不同连接肽的双价单链抗体基因的构建及表达

摘要 : 采用基因重组技术分别借助不同长度的连接肽[G4S和(G4S)3]， 将两个相同的抗人大肠癌单链抗体基因ND-1scFv共价连接， 构建表达载体pET-28a(+)ND-1sc(Fv)2， 并在大肠杆菌BL21中表达ND-1sc(Fv)2的融合蛋白。应用Ni2+亲和层析方法对表达产物进行纯化， SDS-PAGE、免疫荧光法（IFA）和ELISA对纯化后的蛋白质进行纯度和免疫活性分析。结果表明成功构建了表达载体pET-28a(+)ND-1sc(Fv)2， 并在大肠杆菌中获得高效表达， 其表达产物以不溶性包涵体形式存在。纯化后ND-1sc(Fv)2-5、ND-1sc(Fv)2-15的蛋白质纯度分别为90%和86%。

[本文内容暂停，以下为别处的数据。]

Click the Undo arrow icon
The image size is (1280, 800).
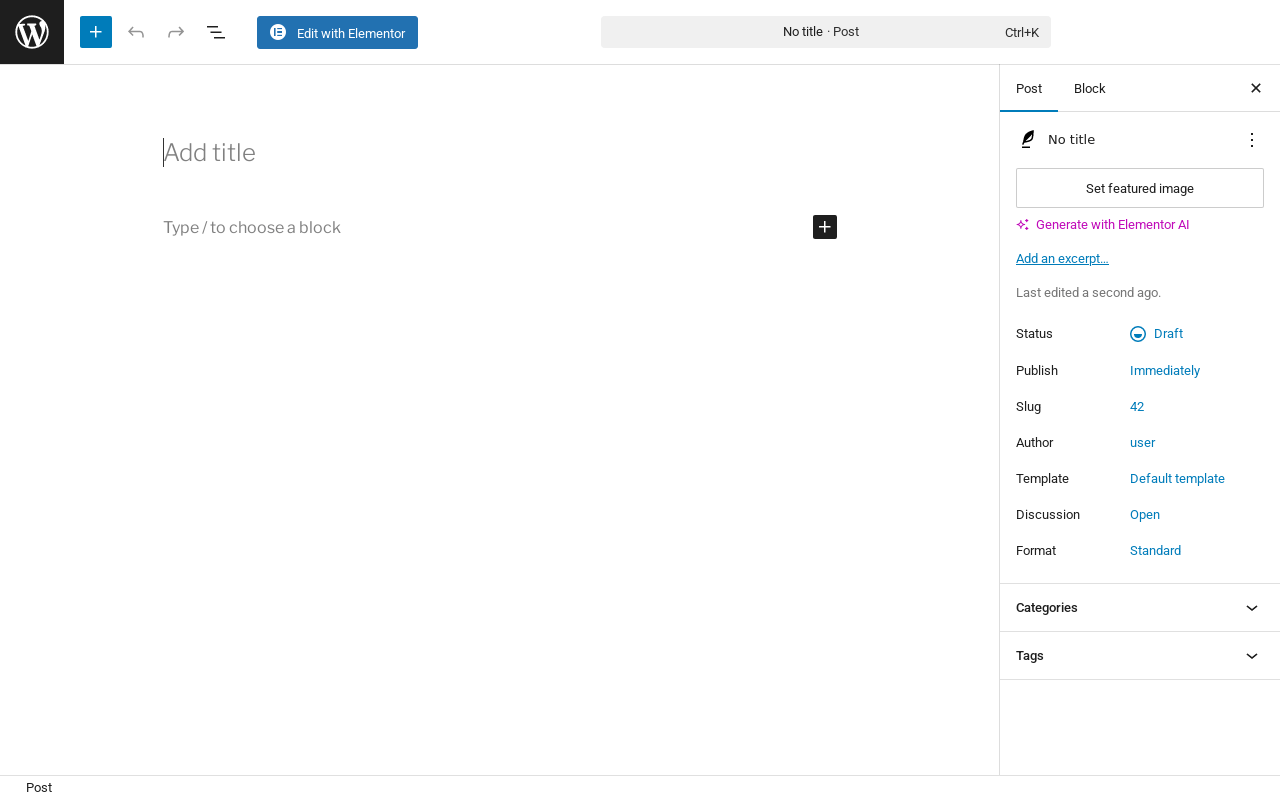[136, 32]
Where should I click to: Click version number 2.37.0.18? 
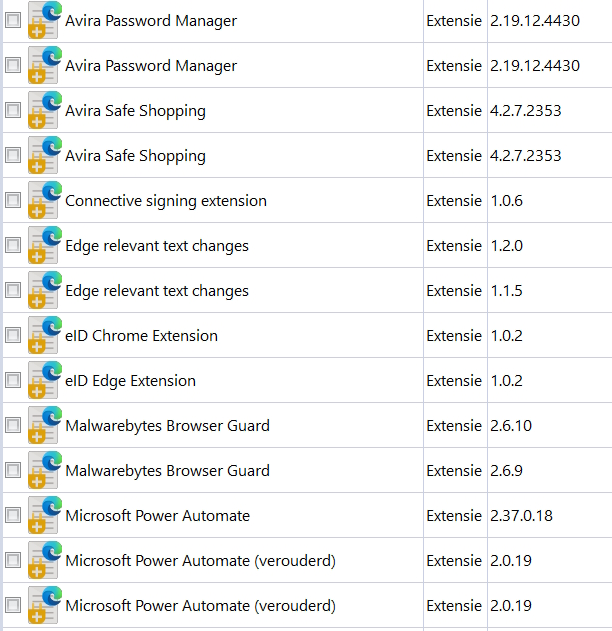click(521, 515)
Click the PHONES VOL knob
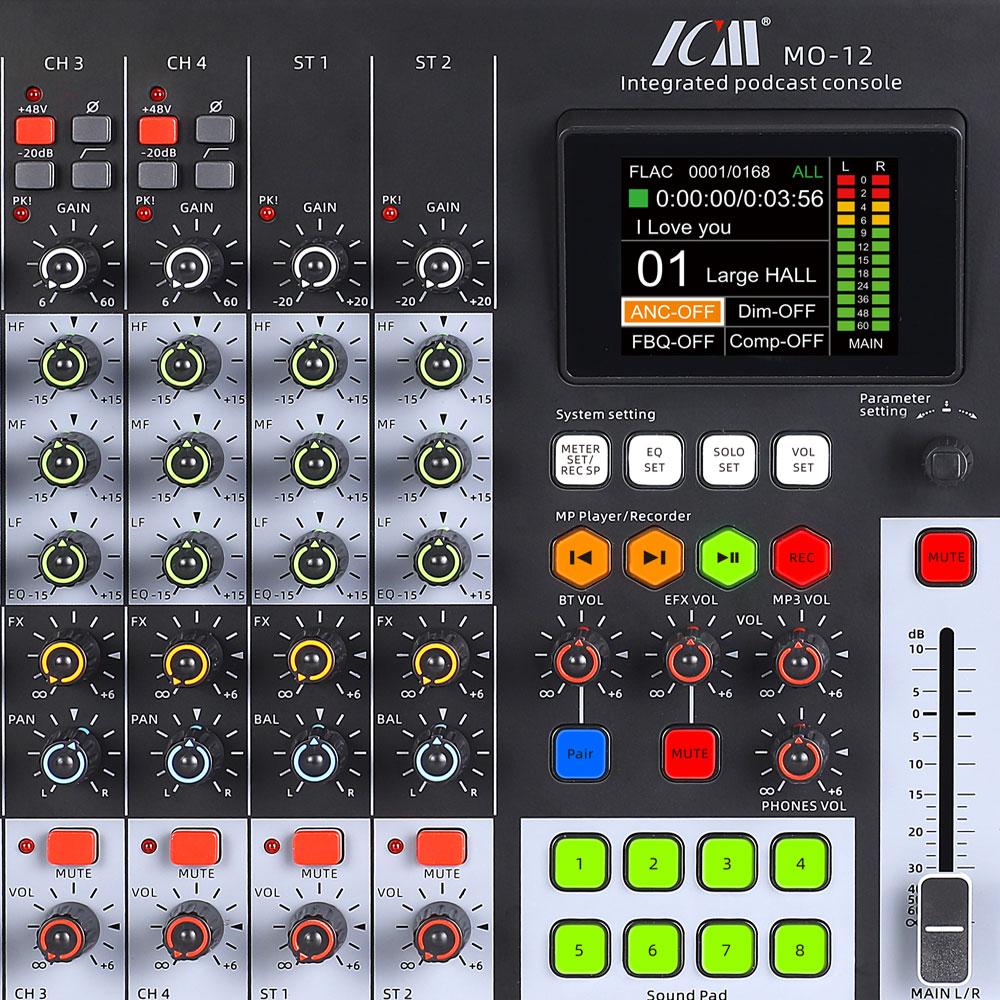 800,758
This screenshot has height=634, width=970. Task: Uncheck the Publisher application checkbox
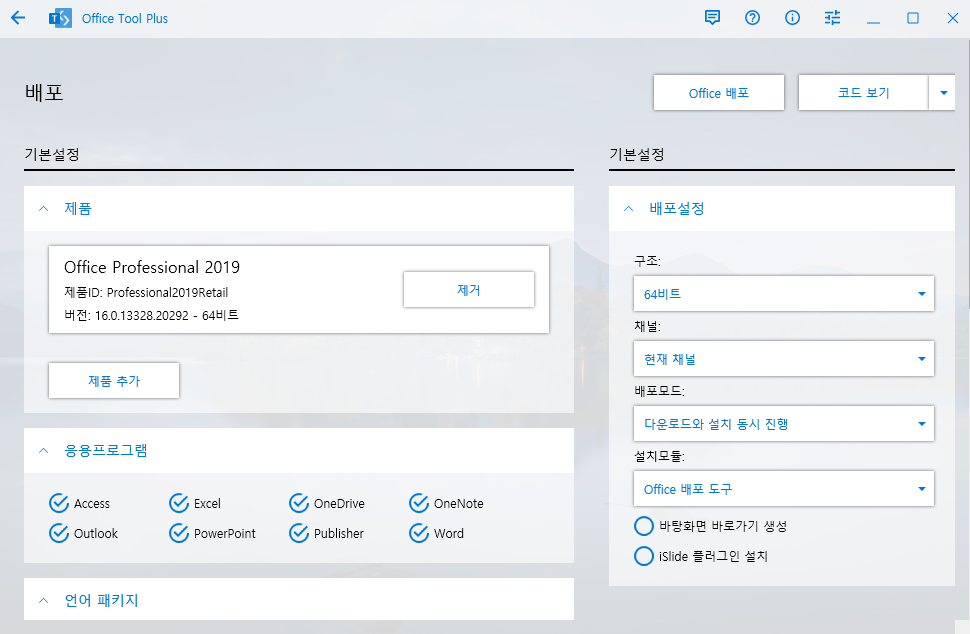299,533
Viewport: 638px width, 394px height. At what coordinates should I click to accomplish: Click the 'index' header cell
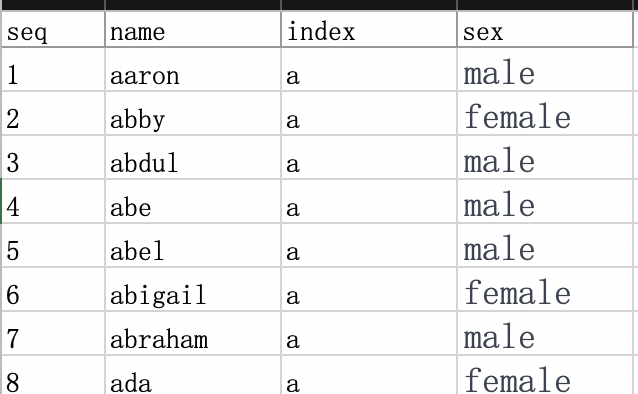pyautogui.click(x=369, y=29)
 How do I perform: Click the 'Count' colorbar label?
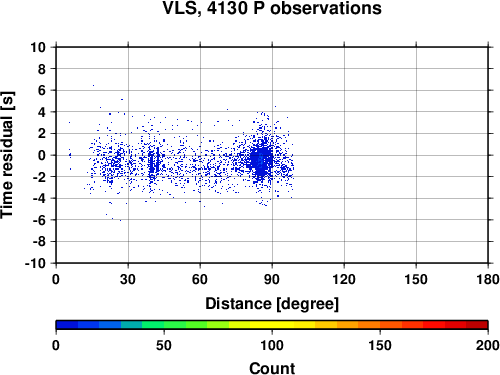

IFA及ELISA结果表明， 二者均保留了亲本抗体的免疫活性， 对表达在人大肠癌细胞上的肿瘤相关抗原LEA具有特异结合活性， 其免疫活性均明显高于ND-1scFv， 其中ND-1sc(Fv)2-15的免疫活性更接近于亲本单抗ND-1， 该抗体有望成为大肠癌临床导向诊断和治疗的理想载体。